Conficcati in questa massa protozoica parossisticamente percorsa da un chiacchiericcio fittoe continuo una vera e propria tessitura di voci alla quale appare impossibile sottrarsi e travolti da questa velocissima inerzia, il limite storico che continuiamo a riconoscere è proprio la nostra strutturale inconseguenza.

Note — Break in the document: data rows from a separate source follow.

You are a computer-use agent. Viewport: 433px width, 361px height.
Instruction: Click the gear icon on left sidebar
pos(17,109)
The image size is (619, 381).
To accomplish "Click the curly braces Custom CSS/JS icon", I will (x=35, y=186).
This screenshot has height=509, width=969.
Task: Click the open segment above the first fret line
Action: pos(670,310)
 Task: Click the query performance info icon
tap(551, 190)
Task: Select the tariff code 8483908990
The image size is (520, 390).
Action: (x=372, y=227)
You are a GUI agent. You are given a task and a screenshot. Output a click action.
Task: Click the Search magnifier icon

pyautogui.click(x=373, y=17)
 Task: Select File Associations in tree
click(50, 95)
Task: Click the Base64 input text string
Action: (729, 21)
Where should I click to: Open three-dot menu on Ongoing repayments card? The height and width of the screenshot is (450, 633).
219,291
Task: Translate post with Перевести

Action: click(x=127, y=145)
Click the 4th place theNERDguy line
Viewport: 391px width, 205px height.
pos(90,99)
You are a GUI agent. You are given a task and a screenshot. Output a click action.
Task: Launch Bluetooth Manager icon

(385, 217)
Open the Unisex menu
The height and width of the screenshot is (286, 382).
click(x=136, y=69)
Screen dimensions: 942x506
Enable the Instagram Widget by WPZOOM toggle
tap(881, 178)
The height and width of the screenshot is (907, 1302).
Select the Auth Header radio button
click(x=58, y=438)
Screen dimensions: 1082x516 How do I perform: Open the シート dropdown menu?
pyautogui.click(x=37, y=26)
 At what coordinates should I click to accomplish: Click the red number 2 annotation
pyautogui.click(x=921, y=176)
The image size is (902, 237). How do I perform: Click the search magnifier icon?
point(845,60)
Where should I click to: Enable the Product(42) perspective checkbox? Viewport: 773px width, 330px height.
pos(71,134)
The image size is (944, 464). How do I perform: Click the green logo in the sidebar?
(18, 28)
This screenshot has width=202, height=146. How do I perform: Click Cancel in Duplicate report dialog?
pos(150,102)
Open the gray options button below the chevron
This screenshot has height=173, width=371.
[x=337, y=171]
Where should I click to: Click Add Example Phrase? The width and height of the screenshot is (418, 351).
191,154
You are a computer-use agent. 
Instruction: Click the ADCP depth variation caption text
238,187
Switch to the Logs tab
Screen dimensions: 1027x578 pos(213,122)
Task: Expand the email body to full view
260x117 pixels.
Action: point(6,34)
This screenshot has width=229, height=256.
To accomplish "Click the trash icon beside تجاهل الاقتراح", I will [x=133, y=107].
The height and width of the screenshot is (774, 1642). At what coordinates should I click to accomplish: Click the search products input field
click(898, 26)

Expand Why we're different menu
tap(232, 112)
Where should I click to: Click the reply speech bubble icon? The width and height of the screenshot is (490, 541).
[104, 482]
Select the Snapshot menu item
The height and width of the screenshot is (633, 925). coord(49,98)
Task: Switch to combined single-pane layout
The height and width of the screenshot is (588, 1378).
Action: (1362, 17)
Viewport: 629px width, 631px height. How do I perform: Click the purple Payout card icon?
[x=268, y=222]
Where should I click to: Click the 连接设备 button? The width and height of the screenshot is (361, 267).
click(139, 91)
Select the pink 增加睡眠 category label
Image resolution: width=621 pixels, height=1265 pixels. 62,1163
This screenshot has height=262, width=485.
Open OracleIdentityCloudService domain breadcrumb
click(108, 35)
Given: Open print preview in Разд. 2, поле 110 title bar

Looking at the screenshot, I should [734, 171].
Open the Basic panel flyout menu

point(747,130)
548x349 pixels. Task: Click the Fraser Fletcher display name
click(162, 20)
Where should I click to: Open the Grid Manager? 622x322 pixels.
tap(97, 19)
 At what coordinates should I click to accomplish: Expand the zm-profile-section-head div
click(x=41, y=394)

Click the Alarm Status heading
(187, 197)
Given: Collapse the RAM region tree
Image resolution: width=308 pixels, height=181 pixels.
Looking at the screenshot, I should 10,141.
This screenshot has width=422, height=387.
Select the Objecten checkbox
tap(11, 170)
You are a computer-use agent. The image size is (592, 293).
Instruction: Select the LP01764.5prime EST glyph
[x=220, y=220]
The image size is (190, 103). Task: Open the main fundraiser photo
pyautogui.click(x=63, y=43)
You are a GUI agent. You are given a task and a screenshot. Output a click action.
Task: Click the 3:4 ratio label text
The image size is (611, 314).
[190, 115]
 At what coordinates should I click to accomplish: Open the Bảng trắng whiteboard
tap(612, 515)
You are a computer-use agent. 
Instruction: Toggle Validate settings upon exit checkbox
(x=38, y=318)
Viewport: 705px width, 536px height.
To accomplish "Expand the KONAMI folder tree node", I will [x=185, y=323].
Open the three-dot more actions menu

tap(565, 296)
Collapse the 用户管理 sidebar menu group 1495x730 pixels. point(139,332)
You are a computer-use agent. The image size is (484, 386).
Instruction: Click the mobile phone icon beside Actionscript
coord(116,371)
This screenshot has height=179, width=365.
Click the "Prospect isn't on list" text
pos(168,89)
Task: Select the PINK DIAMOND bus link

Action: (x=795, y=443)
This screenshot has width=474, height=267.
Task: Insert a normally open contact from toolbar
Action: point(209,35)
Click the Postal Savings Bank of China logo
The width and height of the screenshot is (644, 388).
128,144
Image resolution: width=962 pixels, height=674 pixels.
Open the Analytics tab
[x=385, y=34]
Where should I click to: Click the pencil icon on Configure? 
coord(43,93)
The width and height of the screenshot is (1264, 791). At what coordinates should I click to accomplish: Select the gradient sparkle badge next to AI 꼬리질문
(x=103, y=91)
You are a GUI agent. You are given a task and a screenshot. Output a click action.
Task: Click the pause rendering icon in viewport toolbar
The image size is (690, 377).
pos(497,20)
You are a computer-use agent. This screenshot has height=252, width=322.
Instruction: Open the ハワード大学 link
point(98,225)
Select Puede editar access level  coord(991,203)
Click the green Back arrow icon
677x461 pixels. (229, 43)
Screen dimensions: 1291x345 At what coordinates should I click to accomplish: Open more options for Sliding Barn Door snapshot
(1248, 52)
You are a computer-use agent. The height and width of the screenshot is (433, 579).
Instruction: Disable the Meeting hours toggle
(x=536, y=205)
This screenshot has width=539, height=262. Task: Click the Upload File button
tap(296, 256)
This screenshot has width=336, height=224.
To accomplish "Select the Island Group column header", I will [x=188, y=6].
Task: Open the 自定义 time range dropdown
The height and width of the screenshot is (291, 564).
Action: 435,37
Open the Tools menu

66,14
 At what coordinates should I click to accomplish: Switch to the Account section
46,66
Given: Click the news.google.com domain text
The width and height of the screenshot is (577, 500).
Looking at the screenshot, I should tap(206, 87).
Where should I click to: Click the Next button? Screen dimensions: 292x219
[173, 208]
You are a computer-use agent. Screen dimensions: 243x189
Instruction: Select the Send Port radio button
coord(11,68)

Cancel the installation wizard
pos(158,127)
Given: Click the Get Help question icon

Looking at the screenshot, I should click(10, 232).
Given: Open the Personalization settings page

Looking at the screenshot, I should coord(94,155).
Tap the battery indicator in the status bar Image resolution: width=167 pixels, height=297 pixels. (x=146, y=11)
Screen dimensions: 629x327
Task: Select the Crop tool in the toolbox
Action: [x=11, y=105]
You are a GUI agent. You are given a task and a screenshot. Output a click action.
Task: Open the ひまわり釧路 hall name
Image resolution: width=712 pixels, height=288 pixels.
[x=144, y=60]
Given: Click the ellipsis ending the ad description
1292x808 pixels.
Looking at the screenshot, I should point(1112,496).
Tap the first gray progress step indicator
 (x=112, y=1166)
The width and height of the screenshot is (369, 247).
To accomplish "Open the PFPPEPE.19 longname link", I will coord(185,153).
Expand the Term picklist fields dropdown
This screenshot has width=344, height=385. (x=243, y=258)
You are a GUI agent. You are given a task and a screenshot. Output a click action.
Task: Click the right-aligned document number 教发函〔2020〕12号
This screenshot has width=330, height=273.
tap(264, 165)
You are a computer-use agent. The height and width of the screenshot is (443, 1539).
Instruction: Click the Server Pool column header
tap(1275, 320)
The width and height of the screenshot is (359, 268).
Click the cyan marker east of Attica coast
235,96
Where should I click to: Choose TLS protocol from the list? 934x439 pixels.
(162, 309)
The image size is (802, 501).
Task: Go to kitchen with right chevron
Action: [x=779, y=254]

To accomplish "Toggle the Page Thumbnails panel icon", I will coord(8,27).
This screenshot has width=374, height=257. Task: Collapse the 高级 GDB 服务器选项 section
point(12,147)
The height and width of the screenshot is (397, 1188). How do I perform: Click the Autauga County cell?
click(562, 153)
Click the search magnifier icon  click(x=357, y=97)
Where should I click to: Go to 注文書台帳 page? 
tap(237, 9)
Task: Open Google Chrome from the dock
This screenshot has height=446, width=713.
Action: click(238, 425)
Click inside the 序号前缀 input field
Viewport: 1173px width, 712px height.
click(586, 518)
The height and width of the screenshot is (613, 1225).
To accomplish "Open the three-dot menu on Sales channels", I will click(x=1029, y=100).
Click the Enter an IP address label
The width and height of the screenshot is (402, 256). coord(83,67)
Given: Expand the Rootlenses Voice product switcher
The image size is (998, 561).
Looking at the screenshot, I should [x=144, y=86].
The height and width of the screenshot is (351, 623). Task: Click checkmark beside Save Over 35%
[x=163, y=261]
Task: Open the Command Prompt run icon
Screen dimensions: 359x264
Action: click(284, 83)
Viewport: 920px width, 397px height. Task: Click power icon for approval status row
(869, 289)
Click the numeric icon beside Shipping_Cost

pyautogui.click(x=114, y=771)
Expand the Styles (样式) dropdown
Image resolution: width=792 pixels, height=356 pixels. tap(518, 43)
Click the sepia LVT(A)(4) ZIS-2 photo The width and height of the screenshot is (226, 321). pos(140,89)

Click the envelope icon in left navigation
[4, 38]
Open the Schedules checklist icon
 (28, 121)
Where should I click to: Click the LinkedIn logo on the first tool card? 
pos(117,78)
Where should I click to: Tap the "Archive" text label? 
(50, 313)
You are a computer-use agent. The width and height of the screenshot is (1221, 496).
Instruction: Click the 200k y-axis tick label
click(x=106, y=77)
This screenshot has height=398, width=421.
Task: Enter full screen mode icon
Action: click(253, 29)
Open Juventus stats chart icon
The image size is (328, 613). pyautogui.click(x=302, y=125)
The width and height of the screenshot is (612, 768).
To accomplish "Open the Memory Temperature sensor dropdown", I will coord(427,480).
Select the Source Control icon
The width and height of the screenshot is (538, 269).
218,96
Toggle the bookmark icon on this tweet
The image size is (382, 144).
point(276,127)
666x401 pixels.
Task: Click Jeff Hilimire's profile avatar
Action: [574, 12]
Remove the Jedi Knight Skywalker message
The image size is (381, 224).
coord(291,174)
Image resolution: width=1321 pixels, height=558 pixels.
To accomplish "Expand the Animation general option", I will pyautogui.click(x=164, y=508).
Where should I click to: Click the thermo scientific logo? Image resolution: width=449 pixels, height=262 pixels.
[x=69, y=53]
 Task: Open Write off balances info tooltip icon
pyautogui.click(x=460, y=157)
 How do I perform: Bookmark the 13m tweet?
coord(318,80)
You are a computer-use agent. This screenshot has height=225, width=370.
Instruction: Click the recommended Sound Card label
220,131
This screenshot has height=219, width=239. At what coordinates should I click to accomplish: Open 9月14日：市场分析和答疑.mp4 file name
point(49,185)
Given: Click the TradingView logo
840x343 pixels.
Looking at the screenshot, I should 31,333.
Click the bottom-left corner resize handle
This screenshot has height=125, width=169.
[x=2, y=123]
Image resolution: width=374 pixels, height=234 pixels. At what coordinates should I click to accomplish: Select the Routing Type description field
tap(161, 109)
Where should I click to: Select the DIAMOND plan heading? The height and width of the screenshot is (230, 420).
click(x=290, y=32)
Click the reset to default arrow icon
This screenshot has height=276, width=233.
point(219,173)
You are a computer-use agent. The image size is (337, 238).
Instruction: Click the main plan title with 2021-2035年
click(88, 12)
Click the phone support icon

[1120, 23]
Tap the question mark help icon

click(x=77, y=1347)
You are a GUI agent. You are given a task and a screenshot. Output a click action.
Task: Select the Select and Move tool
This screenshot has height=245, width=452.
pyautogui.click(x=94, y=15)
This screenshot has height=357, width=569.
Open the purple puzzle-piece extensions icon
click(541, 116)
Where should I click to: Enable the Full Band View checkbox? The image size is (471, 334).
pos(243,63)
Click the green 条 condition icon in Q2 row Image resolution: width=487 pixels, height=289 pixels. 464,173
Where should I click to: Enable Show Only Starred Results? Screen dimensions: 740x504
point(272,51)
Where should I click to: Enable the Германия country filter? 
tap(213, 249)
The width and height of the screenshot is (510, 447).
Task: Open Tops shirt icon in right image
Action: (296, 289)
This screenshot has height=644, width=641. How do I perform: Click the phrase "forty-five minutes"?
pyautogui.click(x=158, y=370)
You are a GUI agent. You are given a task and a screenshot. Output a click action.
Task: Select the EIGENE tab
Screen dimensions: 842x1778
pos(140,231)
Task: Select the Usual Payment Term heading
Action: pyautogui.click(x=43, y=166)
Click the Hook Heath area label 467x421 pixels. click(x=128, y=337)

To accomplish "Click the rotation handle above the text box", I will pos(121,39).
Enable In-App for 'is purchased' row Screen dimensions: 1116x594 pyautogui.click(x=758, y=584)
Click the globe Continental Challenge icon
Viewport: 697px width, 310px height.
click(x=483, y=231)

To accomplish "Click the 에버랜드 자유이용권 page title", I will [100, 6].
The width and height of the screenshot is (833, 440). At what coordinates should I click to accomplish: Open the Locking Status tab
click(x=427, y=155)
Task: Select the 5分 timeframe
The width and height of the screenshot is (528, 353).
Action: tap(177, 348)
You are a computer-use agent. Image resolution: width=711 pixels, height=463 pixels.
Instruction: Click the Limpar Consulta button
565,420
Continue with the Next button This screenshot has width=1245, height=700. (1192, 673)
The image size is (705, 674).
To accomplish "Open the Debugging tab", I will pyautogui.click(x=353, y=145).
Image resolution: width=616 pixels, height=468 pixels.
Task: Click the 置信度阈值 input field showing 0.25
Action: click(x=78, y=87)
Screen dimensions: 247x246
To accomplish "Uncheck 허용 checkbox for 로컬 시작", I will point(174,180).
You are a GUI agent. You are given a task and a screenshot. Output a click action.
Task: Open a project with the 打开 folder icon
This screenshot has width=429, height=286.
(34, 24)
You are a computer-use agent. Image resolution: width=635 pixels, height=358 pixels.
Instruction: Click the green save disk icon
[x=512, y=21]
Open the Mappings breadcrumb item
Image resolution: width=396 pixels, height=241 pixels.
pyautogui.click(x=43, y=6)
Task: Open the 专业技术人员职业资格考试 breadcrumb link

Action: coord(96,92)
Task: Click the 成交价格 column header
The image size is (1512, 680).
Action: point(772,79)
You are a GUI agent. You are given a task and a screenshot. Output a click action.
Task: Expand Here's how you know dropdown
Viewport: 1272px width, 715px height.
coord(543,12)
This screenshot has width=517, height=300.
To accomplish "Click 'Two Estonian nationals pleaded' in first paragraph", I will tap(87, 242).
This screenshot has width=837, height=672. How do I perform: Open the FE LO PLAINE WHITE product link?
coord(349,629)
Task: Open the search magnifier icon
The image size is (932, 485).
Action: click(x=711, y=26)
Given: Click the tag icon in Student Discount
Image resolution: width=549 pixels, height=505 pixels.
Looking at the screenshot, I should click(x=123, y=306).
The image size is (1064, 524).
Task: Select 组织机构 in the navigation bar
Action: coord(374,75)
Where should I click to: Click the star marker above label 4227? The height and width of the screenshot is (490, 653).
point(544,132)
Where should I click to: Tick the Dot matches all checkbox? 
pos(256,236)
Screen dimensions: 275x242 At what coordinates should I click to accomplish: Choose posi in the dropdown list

L’Italia sa, l’Italia ha le prove eppure l’Italia non agisce. Non produce un cambiamento che abbia un senso, resta speranza disperata che non sa farsi realtà. Quello che ci manca è il fare. L’analisi, la comprensione delle cose, dei fenomeni, c’è. Le azioni no. Nessuna germinazione reale, nessuna conseguenza percepibile. L’animale è sterile. A questo svuotamento delle prospettive ci siamo abituati. E ci siamo abituati al fatto che a latitare, da sempre, sia l’Italia, senza accrescitivi o storpiature del nome, un paese decente, il luogo di una parola seria (e non seriosa), di una parola che smettendo di essere esornativa e programmaticamente interlocutoria (la parola – passatempo) recuperi l’ambizione di essere attiva e fertile.